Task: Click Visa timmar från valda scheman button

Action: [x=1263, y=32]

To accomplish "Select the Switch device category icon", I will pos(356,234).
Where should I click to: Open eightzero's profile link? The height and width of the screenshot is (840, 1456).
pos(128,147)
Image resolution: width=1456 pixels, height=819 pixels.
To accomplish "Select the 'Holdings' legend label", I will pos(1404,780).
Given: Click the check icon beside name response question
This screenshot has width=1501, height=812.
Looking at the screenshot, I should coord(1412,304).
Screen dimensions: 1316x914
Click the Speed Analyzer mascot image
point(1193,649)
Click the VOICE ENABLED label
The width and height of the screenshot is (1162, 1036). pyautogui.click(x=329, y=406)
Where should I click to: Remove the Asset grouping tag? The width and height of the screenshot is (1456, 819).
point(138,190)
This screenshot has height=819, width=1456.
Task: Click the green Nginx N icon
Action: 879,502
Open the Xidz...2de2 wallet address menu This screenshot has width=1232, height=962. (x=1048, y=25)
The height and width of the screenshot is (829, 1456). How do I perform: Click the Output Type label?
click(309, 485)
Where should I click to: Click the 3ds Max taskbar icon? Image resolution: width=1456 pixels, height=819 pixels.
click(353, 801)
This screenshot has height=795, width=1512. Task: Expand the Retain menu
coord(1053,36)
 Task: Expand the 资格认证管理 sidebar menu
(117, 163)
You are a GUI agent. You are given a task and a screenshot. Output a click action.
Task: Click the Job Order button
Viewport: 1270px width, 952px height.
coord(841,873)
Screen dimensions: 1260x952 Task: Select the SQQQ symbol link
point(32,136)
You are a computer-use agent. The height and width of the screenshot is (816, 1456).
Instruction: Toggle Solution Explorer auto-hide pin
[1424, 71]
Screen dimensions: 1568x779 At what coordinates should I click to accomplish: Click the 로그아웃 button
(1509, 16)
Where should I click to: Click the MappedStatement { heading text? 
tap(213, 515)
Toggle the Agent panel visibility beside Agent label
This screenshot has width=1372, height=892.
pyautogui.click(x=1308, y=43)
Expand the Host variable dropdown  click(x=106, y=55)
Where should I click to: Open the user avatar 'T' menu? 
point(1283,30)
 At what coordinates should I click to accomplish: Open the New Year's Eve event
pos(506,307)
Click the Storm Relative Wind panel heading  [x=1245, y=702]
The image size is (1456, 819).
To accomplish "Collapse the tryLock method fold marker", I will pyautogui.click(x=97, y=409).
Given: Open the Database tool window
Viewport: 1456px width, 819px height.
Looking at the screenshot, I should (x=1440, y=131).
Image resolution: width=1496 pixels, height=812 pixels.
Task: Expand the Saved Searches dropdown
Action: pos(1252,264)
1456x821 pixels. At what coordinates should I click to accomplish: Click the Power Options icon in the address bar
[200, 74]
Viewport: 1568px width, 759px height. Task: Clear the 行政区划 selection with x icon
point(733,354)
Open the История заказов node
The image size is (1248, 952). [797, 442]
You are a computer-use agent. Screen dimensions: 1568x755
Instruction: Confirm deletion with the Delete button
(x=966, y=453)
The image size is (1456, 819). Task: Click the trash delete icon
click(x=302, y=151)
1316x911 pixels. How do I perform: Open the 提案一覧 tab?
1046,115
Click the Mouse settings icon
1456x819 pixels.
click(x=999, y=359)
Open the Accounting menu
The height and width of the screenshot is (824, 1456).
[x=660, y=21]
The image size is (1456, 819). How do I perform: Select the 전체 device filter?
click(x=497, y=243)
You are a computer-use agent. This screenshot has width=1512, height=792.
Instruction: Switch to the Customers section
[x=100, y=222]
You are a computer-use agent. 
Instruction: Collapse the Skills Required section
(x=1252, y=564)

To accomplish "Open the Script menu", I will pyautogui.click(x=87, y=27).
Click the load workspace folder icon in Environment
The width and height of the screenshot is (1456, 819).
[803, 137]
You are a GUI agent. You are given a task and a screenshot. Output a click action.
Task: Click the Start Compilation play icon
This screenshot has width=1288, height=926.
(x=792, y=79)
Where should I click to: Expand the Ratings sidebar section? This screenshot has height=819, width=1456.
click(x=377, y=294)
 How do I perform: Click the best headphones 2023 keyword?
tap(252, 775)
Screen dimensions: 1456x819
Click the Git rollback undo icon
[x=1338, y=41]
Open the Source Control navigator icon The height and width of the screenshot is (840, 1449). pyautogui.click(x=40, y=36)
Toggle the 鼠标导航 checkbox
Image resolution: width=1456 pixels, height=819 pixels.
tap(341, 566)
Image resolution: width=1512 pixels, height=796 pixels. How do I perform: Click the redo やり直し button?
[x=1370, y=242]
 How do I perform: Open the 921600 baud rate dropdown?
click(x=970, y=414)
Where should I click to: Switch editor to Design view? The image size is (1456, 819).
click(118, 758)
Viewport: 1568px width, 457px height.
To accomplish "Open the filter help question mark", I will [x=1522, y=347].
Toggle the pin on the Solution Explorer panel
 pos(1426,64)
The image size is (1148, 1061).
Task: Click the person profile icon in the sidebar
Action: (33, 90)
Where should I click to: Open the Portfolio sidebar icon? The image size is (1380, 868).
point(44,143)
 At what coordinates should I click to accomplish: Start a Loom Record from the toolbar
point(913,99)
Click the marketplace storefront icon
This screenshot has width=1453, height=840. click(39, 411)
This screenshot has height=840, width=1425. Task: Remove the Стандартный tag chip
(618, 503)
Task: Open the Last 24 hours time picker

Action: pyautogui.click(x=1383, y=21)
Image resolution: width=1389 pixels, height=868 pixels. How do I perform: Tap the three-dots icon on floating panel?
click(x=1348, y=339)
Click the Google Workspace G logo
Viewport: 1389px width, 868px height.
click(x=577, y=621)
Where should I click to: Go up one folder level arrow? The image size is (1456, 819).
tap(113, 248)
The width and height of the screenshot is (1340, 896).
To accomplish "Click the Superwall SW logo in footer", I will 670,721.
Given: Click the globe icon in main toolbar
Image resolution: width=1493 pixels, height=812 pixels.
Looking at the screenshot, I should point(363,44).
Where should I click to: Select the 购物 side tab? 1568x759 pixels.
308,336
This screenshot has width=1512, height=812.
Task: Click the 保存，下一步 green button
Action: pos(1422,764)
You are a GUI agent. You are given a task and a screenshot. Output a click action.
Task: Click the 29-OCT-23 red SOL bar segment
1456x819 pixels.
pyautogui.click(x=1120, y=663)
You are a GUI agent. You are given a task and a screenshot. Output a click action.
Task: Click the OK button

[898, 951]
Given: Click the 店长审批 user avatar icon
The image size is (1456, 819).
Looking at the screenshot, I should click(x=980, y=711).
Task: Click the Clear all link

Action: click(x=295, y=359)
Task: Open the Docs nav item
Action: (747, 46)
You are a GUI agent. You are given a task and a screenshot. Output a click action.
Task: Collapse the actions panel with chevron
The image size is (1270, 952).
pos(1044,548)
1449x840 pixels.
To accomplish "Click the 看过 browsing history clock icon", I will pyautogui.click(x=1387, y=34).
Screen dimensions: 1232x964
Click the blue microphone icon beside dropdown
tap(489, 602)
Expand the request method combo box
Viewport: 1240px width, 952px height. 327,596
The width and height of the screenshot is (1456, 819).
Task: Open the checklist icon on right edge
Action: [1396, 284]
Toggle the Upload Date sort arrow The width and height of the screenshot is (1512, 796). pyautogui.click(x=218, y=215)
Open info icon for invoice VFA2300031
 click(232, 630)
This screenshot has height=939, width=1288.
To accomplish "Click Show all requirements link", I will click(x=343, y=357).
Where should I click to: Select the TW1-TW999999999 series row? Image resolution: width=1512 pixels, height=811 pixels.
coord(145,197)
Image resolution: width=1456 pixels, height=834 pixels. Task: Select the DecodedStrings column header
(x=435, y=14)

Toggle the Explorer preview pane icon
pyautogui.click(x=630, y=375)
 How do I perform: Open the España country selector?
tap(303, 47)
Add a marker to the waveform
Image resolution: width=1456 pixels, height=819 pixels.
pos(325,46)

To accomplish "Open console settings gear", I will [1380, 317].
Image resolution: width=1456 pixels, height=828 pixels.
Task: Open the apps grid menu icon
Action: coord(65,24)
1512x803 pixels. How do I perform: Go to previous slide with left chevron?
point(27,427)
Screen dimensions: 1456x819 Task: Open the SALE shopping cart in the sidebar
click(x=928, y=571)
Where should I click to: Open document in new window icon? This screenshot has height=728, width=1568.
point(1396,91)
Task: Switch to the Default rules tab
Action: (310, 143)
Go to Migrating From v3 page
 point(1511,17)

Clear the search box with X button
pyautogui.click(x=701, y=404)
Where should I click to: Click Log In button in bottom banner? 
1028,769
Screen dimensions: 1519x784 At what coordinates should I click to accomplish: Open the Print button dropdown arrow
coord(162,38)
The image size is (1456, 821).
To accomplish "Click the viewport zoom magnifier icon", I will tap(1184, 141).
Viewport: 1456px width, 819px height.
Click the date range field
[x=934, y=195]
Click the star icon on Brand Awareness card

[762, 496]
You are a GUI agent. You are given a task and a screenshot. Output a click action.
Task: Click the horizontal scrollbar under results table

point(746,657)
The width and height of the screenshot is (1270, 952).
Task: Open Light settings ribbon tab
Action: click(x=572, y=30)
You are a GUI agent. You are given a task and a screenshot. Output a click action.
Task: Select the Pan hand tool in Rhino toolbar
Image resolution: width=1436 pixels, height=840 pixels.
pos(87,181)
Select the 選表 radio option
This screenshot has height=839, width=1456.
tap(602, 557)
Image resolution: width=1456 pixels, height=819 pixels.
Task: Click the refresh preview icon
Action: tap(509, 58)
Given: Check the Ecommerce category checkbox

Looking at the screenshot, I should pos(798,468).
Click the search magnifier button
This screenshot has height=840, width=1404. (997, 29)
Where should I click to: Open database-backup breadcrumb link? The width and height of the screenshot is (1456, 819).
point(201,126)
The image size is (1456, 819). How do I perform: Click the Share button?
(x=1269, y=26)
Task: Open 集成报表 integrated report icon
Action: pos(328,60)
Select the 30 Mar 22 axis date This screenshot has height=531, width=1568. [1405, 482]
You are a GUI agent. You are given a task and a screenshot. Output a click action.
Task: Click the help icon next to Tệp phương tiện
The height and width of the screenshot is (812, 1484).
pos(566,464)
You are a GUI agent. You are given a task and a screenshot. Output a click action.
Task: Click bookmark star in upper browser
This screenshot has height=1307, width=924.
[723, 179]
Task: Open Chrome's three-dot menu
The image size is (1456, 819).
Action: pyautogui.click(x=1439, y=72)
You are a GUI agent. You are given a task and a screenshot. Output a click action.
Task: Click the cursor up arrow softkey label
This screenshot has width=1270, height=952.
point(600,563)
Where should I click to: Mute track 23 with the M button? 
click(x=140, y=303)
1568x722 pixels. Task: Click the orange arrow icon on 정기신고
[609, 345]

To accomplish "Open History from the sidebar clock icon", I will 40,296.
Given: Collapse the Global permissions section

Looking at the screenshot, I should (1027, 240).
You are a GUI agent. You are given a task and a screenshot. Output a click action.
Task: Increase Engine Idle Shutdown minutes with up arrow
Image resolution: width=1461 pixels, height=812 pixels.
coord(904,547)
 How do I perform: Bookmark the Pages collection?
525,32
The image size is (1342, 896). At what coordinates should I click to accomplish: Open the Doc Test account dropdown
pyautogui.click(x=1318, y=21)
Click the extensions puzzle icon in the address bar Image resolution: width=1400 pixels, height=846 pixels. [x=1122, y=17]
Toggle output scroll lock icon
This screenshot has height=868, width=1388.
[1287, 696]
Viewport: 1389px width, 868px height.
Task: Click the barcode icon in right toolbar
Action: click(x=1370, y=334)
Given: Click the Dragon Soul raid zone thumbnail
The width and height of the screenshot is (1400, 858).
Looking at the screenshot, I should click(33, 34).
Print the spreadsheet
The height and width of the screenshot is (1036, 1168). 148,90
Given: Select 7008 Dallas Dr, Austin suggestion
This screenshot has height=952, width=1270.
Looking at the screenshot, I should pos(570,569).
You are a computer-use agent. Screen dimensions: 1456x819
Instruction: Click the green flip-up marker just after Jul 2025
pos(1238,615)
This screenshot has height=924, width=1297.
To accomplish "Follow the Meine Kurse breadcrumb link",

━━━

→ **Exercise directions**: Using the records above, report each line with the string "clock".

→ **Answer to the problem**:
To accomplish "Click the 看过 browsing history clock icon", I will pyautogui.click(x=1387, y=34).
To accomplish "Open History from the sidebar clock icon", I will 40,296.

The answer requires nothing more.